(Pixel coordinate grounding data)
────────────────────

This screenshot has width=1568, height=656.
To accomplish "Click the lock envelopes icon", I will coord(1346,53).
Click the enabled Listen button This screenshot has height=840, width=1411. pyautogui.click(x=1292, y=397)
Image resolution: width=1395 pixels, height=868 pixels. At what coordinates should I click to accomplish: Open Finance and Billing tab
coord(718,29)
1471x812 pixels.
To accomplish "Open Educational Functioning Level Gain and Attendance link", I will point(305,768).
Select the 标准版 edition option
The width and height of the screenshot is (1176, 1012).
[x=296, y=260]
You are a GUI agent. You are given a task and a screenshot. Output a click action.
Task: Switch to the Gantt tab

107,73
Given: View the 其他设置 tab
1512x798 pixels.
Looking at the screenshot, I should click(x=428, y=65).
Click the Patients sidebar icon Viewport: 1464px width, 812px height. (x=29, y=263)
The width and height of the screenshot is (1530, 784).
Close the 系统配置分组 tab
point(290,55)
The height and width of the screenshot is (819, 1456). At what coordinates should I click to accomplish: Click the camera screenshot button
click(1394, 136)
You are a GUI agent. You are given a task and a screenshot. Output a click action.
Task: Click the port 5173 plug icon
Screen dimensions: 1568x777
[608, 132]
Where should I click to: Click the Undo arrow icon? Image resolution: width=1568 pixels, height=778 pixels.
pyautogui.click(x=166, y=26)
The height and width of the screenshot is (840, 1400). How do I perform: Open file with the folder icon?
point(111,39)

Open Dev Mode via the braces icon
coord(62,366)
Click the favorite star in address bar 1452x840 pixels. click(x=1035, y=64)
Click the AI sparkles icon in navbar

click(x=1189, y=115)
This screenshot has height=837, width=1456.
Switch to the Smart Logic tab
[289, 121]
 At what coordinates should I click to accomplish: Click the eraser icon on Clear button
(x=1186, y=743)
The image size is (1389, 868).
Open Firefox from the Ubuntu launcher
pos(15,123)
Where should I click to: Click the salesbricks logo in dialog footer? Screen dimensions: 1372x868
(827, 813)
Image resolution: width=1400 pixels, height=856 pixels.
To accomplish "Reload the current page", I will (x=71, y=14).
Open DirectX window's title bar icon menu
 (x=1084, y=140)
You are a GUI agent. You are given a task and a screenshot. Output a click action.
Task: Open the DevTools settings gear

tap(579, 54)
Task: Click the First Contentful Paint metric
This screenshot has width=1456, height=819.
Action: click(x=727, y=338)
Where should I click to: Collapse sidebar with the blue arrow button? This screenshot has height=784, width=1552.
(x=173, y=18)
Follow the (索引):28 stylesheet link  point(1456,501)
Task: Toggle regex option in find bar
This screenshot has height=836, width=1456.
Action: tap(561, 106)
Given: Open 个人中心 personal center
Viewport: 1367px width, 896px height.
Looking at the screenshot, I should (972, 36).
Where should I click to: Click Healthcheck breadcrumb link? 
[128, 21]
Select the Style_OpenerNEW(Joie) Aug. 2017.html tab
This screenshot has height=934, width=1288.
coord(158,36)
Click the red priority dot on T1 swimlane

────────────────────

» **Exercise details**
Across the data above, count the lines that include the word "option", and respond with the number alone.

» **Reply to the exercise**
2